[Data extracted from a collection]
· · · · · · ·

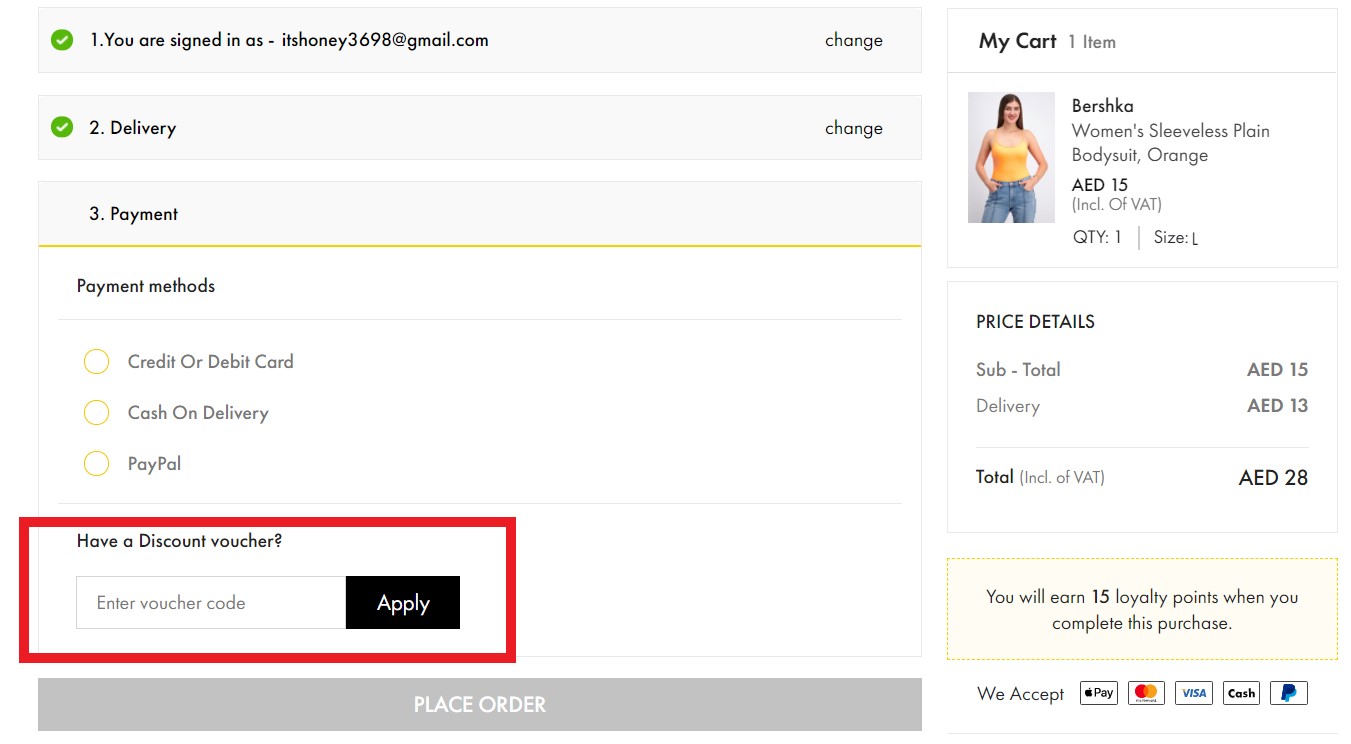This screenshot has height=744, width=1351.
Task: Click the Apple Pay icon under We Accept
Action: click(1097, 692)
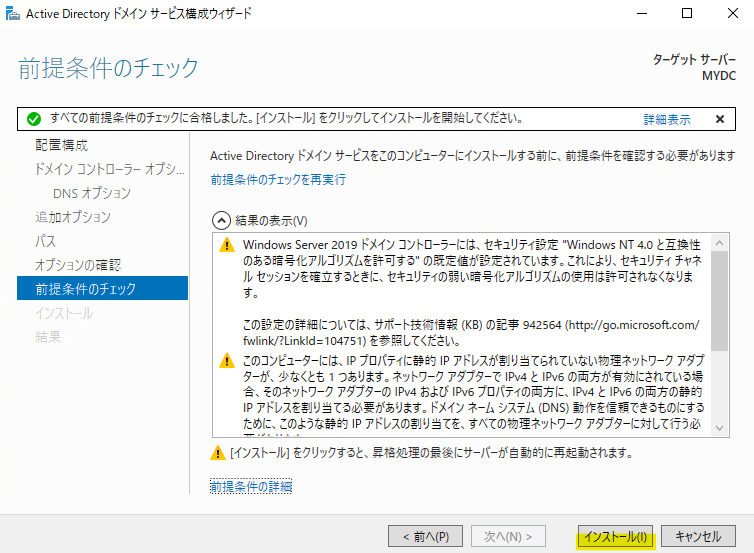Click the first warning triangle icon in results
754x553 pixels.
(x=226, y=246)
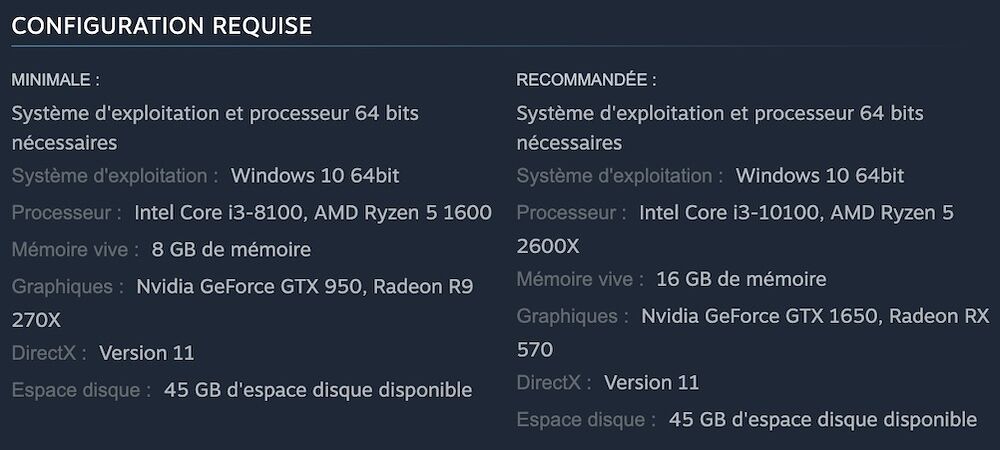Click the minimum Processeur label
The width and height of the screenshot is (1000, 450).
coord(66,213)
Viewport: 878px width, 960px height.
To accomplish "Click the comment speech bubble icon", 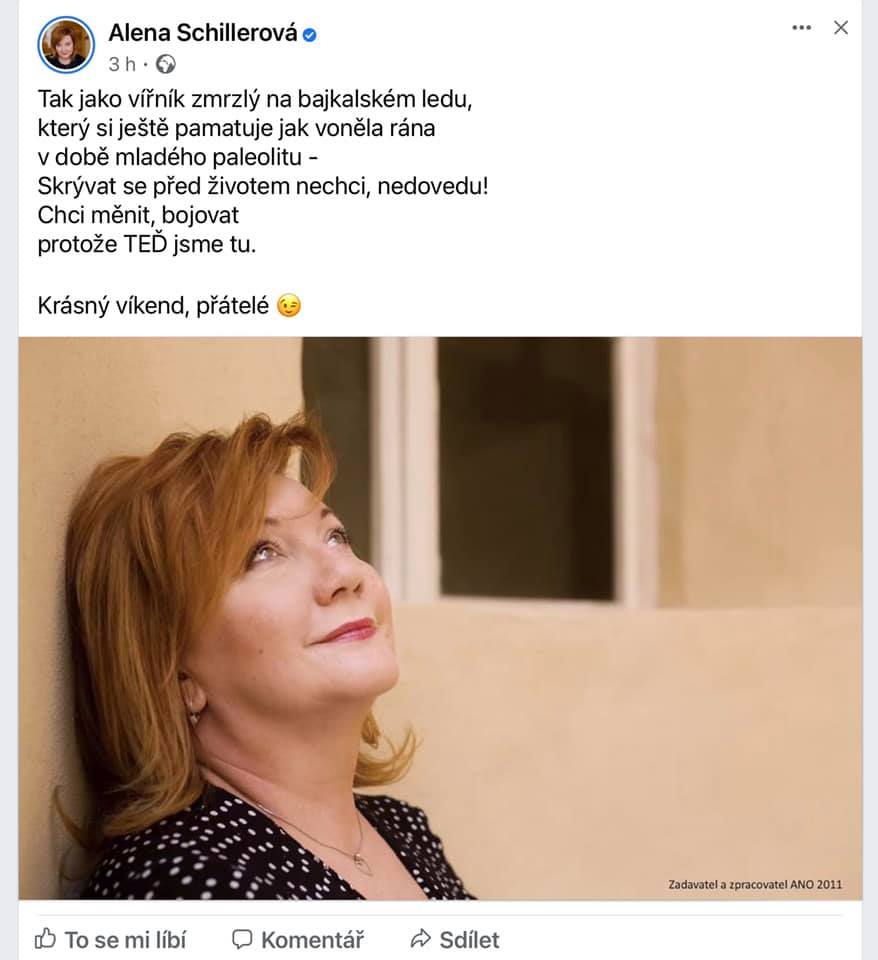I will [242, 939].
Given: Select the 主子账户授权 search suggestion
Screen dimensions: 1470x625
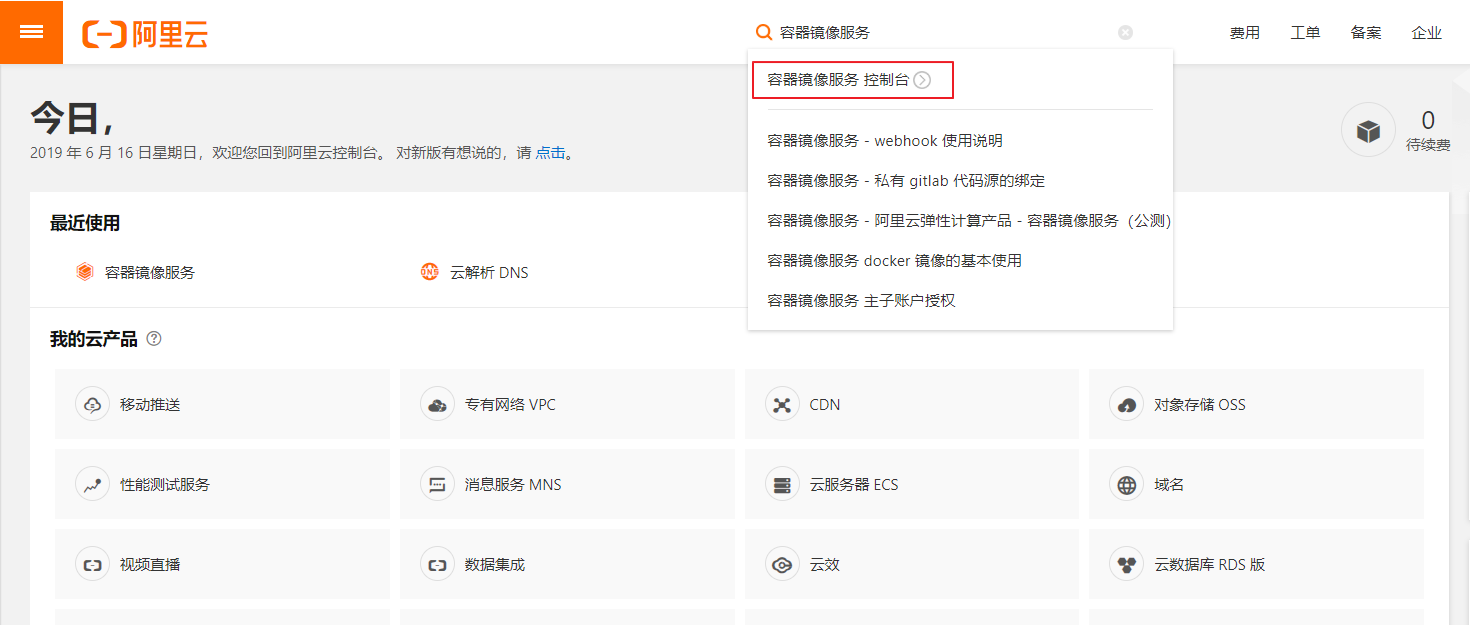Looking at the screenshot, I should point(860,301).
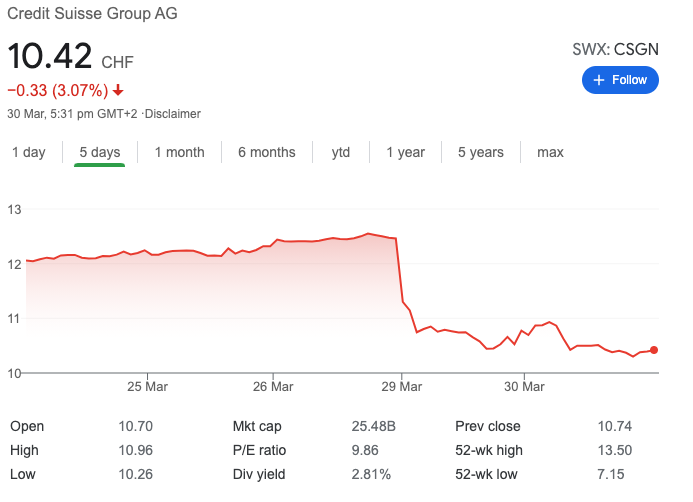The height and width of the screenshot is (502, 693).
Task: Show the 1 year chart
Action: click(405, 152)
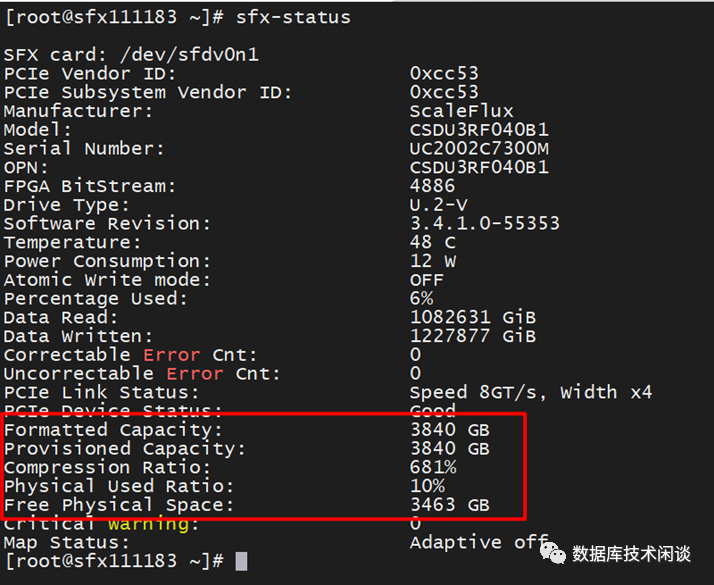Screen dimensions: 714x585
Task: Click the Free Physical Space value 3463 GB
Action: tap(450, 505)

· · · · · · ·

**Task goal**
Please output, exactly and with no pictures, only the lines from the one containing "Given: Select the 主子账户授权 search suggestion" through the final line of the records above.

**Problem solution**
Given: Select the 主子账户授权 search suggestion
Screen dimensions: 1470x625
Looking at the screenshot, I should point(860,301).
The height and width of the screenshot is (502, 693).
Task: Show the 1 year chart
Action: click(405, 152)
Screen dimensions: 714x585
Task: Click the Free Physical Space value 3463 GB
Action: tap(450, 505)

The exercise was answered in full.